◆ Text block:
With your temporary health insurance, you can expect significantly cheaper monthly premium payments. But be aware that short-term plans are not recognized as adequate coverage and some states will charge you a penalty on your tax returns for not having adequate medical insurance. 

Many STMs have low premiums and high deductibles, which means you will pay thousands of dollars for treatment out-of-pocket should you get sick or injured. Short-term coverage is largely structured around deductibles, meaning you may have to pay for certain procedures upfront or pay high deductibles before the insurer will start sharing costs. That makes it imperative that you read the fine print before signing up so you understand all the costs you can expect. For example, the Kaiser Family Foundation reports a “typical short-term plan covers a maximum of $250,000 to $2 million in medical care,” which sounds like substantial coverage, but a serious car accident can quickly amass medical costs that top $250,000. 

Costs you may need to pay on your own, as reported by the Kaiser Family Foundation:

  • Mental health care: more than 40% of STM insurers do not cover mental care.
  • Substance abuse treatment: more than 60% of short-term health insurance plans do not cover this care.
  • Prescription drugs: around 70% of STM insurers do not cover drug costs.
  • Maternity care: no STM insurer was found to cover maternity care.
  • Some sports injuries: Some plans exclude injuries linked to organized sports.
  • Certain common procedures: it varies. Some short-term plans won’t cover acne, mole treatments, cataracts, and even hernias.

Transitioning to Your Short-Term Health Plan

Once your short-term health insurance begins, there’s nothing more to do. Keep your insurance card handy for real emergencies and above all try to stay healthy as you search for comprehensive health insurance to give you true peace of mind.

◆ Available data:
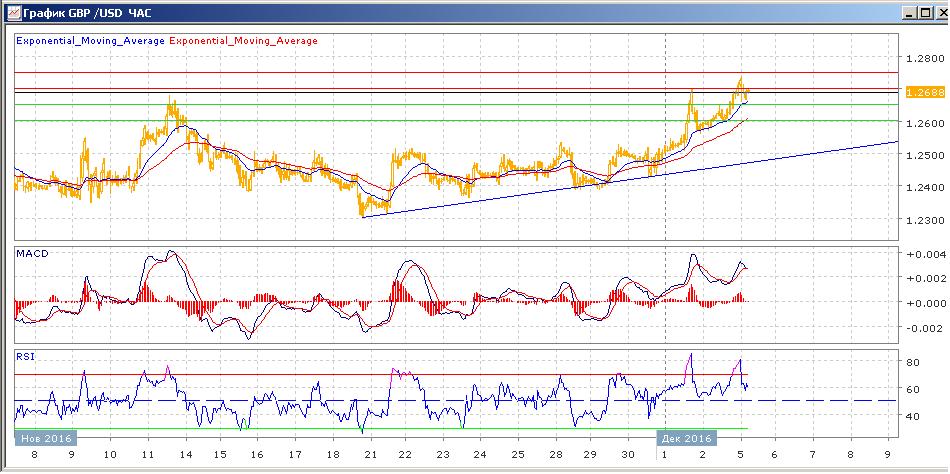Close the GBP/USD chart window
This screenshot has width=950, height=474.
pos(942,12)
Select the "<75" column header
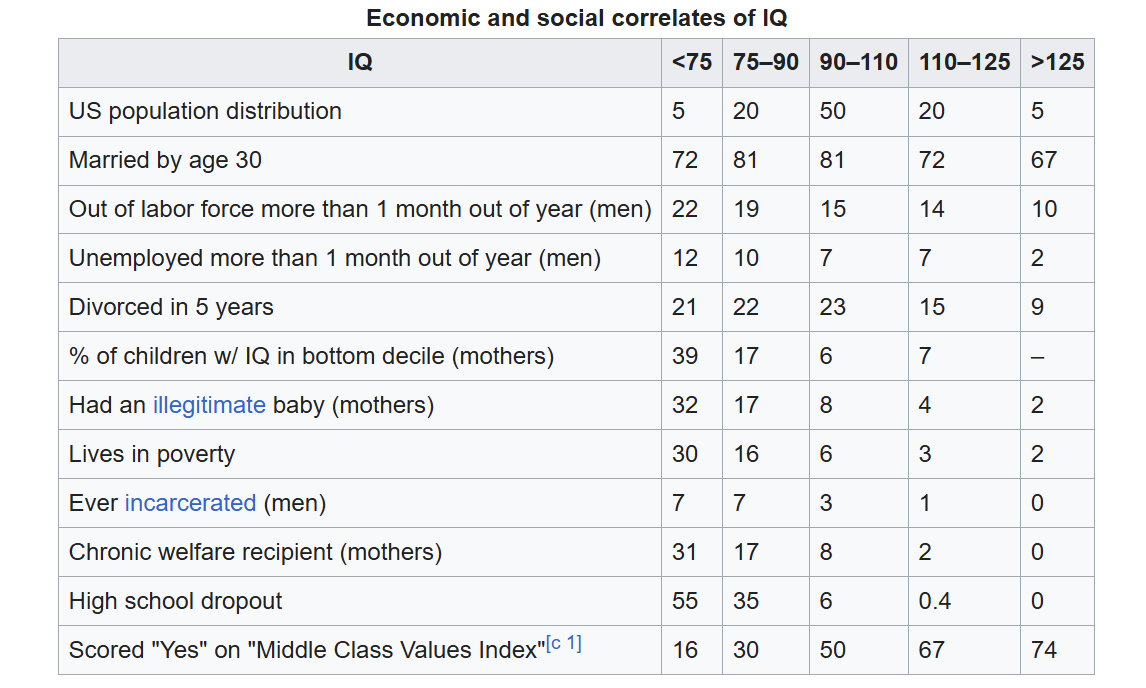The width and height of the screenshot is (1146, 688). [x=692, y=62]
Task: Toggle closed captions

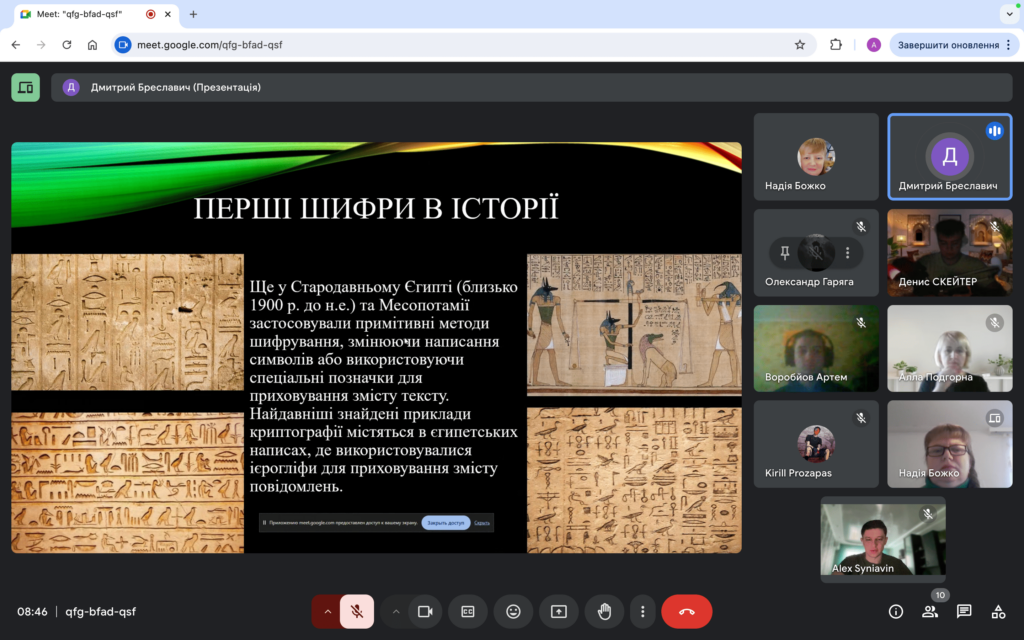Action: coord(467,611)
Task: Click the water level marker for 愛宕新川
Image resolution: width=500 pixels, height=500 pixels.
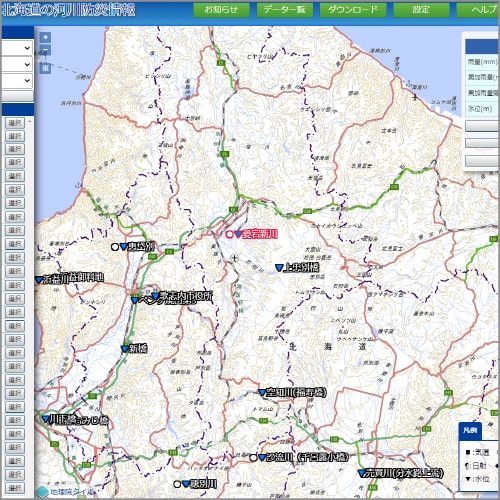Action: click(x=238, y=234)
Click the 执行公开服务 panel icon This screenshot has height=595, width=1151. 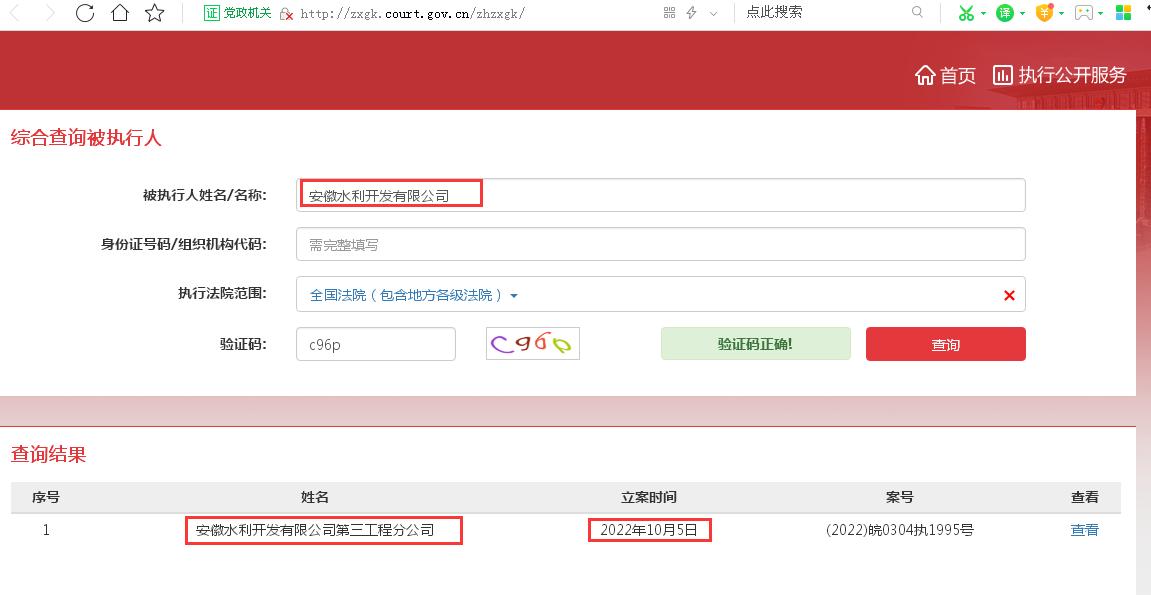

◆ Set of tasks:
a. Repeat the passage on short-term health insurance, between "With your temporary" and "adequate medical insurance.", inclusive.
b. Summarize the short-term health insurance text in two sentences.

◆ Task-by-task solutions:
a.
With your temporary health insurance, you can expect significantly cheaper monthly premium payments. But be aware that short-term plans are not recognized as adequate coverage and some states will charge you a penalty on your tax returns for not having adequate medical insurance.

b. Short-term health plans offer much cheaper monthly premiums but are not recognized as adequate coverage, and their high deductibles can leave you paying thousands of dollars out of pocket if you get sick or injured. The Kaiser Family Foundation reports that many of these plans do not cover mental health care, substance abuse treatment, prescription drugs, or maternity care.